By Ben Goad and Vicki Needham - 01/10/13 03:43 PM EST
Federal regulators are rolling out a new slate of mortgage rules designed to halt the risky lending practices that spawned a national housing meltdown and helped thrust the U.S. into recession.
The new rules are meant to ensure lenders verify the finances of would-be homeowners and that borrowers have enough income and assets to repay their loan.
The so-called Ability-to-Repay rule, issued ahead of a Jan. 21 deadline set forth in the Dodd-Frank financial regulation legislation, also bars lenders from using teaser rates to qualify borrowers that otherwise would not be eligible.
“When consumers sit down at the closing table, they shouldn’t be set up to fail with mortgages they can’t afford,” Bureau Director Richard Cordray said.
In issuing the rules, the consumer agency is laying out guidelines for “qualified mortgages,” criteria aimed at preventing bad lending practices.
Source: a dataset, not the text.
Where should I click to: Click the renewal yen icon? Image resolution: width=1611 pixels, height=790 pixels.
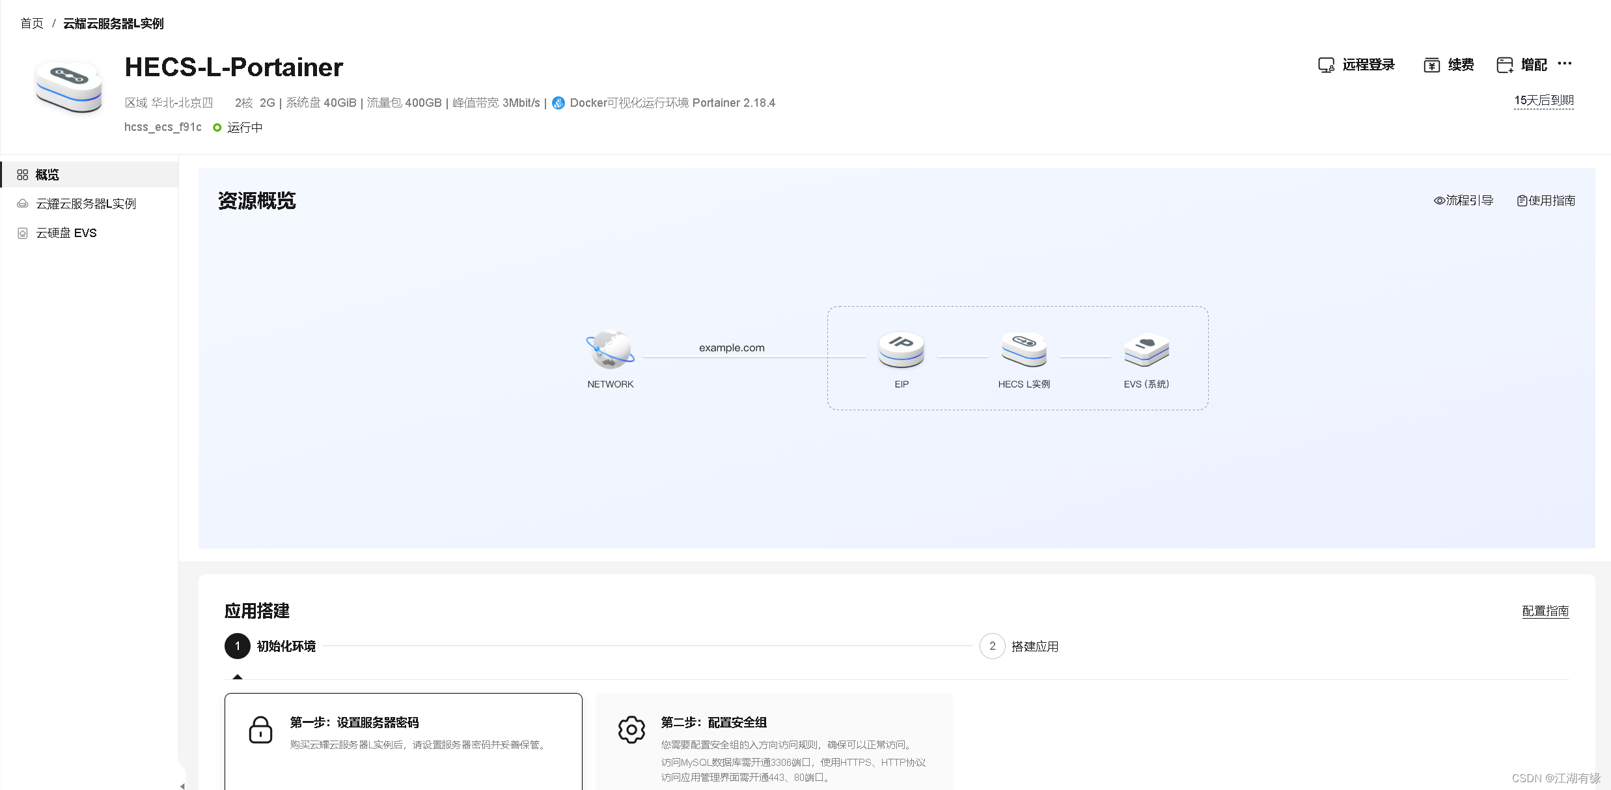[1431, 65]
Banks that adhere to the criteria would enjoy “safe harbor” protection from lawsuits.
Qualified mortgages would restrict certain points and fees tacked onto loans, and other risky features including terms that exceed 30 years, interest-only payments and negative-amortization, where a borrower’s principal actually increases with each payment.
Would-be borrowers whose debt amounts to more than 43 percent of their income would not be eligible for qualified mortgages under the new rules. That provision, however, would not take effect right away.
Industry groups said they were still analyzing the new rules and offered a mixture of tempered praise and concern about how they would affect the marketplace.
National Association of Federal Credit Unions (NAFCU) President and CEO Fred Becker said that his group has concerns about the rule, even though "we have strongly urged that the final qualified mortgage provisions include a safe harbor to limit civil actions against lenders that fully comply with the qualified mortgage standard."
"We are concerned that the rule could curtail lending by credit unions and, ultimately, negatively impact consumers by limiting the choices of prudent lenders in the mortgage market," he said.
He expects the rule to more greatly affect smaller credit unions and will seek an exemption for those.
Bill Cheney, president and CEO of Credit Union National Association, said his group supports the agency's steps to "minimize disruptions in the availability of mortgage credit for consumers" while providing "maximum legal protection to credit unions."
Debra Still, chairman of the Mortgage Bankers Association (MBA), commended the CFPB for considering a broad range of concerns from the financial community but expressed concerns that a any further tightening of credit could require the CFPB "to quickly revisit the rule to avoid harming the housing recovery.”
"This approach should allow lenders to offer sustainable mortgage credit to a great number of qualified borrowers without having to risk unreasonable and overly punitive litigation and penalties," Still said.
“This is a very complex rule. We remain concerned that certain aspects of it could curb competition, increase costs and tighten credit availability for borrowers."
The Independent Community Bankers of America (ICBA), which pushed for the CFPB to structure the qualified mortgage standard as a legal safe harbor with clear, well-defined standards, said it is encouraged by the final rule.
“ICBA and the nation’s community bankers have been strong advocates for tailored rules that will address the problem actors in the mortgage industry while not inhibiting community banks’ ability to provide mortgages to their customers,” said Camden Fine, ICBA's president and chief executive.
“Excessively rigid rules would threaten to force community banks out of the mortgage market, making it harder for Main Street consumers to get a home loan and slowing the nation’s housing recovery. ICBA appreciates CFPB’s recognition of community banks as common-sense, relationship lenders that help their communities thrive.”
The rules are expected to take effect in January of next year.
Some groups balked at the timeline. Among them, the Financial Services Roundtable, which represents 100 financial service companies.
“Unfortunately, one year may not be a sufficient period of time to enable institutions to put policies and procedures in place to protect consumers, especially as some parts of the rule are not yet final,” the Roundtable wrote in a statement issued Thursday. “We urge the CFPB to review this aspect of the rule and give the industry more time to comply."